Breaking down comedy with mathematical precision, she explains that good stories have three parts (beginning, middle and end) while jokes require two (setup and punch line), which means that to end on a laugh, comics often need to cut off the most important and constructive element, where hindsight, perspective and catharsis exist.

“A joke is a question, artificially inseminated with tension,” she says, before explaining the mechanics of her job. “I make you all tense and then I cure it with a laugh. And you say: ‘Thanks for that, I was feeling a bit tense.’” Then in one of many tonal shifts, she raises her voice, irritated at the audience’s hypothetic gratitude: “But I made you tense!”

Then she points to the audience and back at her and quips, darkly: “This is an abusive relationship.”

Skepticism about comedy, which dates at least to Plato, is older than the romanticized view that prevails today, undergirding both the comics who champion it as well as critics who suggests the best jokes punch upward and are rooted in truth. Ms. Gadsby is at her most radical pushing back on this idea, explaining that funny comedy isn’t always honest, and in fact rewards deception.

She said that in her homophobic town, she lived with shame that she turned into comedy, but that she paid a price. She never entirely grew out of her own self-hatred. When she retells her story without the jokes, it’s bracing. By stopping at the punch line, she says, she froze “an incredibly formative experience at its trauma point and sealed it off with jokes.”

In explaining how she turned her story of coming out of the closet into a bit, she upends the cliché of the comic who finds salvation by turning pain into laughter.

This is a show where, more than once, the performer makes the crowd laugh and laugh and, suddenly, turn deadly silent. She also nimbly leaps from personal stories to big-picture analysis, including a damning digression about Picasso, whom she calls a misogynist, citing both his own statements and an affair with a 17-year-old. After drawing attention to the silliness of discussing art history in a stand-up show, she gets serious again, saying comics have been more likely to make dismissive jokes about Monica Lewinsky or “throwaway gags” about Mr. Weinstein. It’s on this subject that her jokes stop and her tone becomes grave, saying we care more about the reputations of artists like Louis C.K. and Bill Cosby than their accusers.

Does that mean that “Nanette” is no longer comedy? I don’t think so.

Comedy is much broader than Ms. Gadsby suggests. It can double down on prejudices or challenge them. Rape jokes have shamed victims and one bit by Hannibal Buress helped kick off the backlash against Mr. Cosby. Despite Ms. Gadsby’s formulaic definitions of comedy, a whole tradition, which includes Andy Kaufman and Tig Notaro and various proponents of cringe comedy, experiments with the tension-release dynamic of the setup and punch line.
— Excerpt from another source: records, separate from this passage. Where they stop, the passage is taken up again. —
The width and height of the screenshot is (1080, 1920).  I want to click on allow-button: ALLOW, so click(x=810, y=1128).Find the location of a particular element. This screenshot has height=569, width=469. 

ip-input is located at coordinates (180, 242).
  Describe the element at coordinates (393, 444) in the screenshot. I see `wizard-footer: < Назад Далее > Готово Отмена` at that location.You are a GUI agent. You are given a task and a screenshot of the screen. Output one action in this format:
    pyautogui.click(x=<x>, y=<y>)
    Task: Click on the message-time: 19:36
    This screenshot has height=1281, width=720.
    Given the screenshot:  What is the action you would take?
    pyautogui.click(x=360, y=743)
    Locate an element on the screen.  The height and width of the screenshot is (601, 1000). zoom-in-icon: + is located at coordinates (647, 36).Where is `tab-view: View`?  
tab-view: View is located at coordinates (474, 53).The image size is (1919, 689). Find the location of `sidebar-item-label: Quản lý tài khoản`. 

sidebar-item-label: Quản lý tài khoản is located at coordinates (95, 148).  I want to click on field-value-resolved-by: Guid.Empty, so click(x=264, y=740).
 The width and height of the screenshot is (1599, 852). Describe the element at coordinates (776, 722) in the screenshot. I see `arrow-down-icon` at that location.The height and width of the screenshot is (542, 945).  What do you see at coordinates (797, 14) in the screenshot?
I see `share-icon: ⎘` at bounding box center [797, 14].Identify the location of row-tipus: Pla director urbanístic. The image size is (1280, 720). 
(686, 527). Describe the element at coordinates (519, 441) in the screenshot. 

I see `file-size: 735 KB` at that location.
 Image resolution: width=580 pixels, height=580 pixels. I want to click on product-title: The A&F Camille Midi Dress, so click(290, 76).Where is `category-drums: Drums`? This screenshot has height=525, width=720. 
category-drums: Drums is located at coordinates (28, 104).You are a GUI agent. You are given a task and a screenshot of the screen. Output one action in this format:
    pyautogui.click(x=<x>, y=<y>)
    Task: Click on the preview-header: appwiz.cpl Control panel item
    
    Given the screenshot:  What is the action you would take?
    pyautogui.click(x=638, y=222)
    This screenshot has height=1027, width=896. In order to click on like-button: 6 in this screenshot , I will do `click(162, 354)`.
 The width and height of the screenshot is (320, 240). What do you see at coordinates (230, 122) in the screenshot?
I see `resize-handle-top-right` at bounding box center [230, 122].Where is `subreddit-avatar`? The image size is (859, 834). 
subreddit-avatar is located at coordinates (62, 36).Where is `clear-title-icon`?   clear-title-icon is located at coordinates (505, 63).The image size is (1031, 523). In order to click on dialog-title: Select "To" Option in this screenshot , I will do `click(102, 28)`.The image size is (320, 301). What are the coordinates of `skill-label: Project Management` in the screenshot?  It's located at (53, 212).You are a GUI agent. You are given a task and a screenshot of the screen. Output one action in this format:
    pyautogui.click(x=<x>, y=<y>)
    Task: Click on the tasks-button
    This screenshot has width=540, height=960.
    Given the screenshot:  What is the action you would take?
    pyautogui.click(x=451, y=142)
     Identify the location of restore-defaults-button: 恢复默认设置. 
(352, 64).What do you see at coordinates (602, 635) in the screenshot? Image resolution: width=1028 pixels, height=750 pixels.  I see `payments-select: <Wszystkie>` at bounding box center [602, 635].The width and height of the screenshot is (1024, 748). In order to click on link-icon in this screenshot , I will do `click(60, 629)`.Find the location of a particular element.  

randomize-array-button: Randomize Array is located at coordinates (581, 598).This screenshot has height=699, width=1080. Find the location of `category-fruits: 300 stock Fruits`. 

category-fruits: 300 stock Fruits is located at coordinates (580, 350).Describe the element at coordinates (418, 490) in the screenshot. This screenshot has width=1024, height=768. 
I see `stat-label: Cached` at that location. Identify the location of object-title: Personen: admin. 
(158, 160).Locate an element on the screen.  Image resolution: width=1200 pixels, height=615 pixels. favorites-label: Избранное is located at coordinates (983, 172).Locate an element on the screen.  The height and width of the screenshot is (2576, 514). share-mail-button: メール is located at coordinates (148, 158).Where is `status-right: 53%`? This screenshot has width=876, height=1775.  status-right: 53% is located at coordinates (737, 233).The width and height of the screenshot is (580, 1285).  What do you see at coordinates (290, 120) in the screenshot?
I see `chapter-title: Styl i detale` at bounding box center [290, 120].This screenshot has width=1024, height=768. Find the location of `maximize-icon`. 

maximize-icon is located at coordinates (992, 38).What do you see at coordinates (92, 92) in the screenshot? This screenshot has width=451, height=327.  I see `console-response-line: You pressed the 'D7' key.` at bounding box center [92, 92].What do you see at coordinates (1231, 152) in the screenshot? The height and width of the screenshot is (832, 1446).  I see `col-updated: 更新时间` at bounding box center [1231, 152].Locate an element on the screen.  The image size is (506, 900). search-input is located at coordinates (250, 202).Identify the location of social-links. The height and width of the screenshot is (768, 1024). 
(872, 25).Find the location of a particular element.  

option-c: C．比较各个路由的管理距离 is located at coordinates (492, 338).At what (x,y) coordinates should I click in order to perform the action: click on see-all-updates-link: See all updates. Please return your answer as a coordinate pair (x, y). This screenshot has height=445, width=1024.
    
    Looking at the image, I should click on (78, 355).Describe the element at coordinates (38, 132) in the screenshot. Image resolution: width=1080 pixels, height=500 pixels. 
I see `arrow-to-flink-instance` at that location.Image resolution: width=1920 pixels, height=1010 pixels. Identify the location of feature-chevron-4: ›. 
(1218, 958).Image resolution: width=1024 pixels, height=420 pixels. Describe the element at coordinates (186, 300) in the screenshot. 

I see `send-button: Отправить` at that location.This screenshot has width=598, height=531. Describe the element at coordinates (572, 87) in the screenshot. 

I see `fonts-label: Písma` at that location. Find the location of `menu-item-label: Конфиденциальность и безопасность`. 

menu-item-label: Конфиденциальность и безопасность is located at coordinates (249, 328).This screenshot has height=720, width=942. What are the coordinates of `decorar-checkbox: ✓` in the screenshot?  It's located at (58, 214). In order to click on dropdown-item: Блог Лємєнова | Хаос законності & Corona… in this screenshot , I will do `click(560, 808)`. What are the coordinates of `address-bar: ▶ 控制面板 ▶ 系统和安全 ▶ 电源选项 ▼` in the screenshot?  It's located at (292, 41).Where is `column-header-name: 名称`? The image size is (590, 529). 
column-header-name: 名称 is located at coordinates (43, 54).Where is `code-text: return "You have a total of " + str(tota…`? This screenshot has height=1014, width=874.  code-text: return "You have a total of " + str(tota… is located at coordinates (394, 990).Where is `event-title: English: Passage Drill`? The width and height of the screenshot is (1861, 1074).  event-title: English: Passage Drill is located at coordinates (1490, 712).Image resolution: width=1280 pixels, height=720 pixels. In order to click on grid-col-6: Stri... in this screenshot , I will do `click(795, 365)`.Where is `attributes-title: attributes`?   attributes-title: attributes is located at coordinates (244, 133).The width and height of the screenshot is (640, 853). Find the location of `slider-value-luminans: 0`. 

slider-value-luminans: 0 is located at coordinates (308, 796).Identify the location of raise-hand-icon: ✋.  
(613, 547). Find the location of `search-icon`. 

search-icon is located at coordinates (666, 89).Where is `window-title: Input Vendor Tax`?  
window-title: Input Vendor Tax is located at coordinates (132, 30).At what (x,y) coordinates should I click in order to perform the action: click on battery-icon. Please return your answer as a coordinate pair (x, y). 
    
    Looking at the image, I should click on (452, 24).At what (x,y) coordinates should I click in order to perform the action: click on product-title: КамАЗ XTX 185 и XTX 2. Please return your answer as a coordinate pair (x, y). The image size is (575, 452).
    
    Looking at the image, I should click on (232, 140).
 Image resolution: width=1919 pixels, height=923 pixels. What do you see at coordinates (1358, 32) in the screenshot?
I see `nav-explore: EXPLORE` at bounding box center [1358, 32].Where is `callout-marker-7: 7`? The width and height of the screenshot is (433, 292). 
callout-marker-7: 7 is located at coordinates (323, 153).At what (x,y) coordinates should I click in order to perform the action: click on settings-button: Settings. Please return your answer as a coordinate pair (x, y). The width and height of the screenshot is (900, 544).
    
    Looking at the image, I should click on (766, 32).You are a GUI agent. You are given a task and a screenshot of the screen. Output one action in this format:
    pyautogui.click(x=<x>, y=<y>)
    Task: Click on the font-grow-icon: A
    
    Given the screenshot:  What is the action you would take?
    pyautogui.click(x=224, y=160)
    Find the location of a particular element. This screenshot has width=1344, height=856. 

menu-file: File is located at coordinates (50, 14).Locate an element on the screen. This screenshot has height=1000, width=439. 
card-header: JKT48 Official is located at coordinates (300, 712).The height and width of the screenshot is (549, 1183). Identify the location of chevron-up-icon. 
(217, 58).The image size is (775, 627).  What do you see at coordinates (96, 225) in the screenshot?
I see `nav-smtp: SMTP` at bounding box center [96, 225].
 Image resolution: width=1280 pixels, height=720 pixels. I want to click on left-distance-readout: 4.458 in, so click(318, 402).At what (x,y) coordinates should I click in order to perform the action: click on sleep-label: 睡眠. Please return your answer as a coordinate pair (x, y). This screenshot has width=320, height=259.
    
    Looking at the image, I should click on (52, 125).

“People really only feel safe when men do the angry comedy,” Ms. Gadsby says. “I do it and I’m just an angry lesbian ruining all the fun and banter.”

She’s right that angry stand-up has long been the province of men, and that there’s a double standard at work, but comedy isn’t frozen in time. We’re at a moment when I suspect audiences are not as interested in hearing from angry male comics, and yet the work of Lenny Bruce and Bill Hicks laid the groundwork that allows us to see Ms. Gadsby’s roaring polemic wrapped in jokes as firmly part of a stand-up tradition.

The best defense against Ms. Gadsby’s assault on comedy is her own show — an irony she is clearly aware of, and even perhaps nods to in a tangent about the ridiculousness of gendered parenting. Instead of dressing babies in pink or blue, she proposes they all wear blue, pointing out that the color evokes a cool temperature while also being the shade of the hottest part of a flame. “Blue has the flexibility to accommodate contradiction,” she says.

So does great art, which is why the paradox at the heart of this remarkable show — it’s a comedy arguing against comedy — actually elevates it. How funny is that?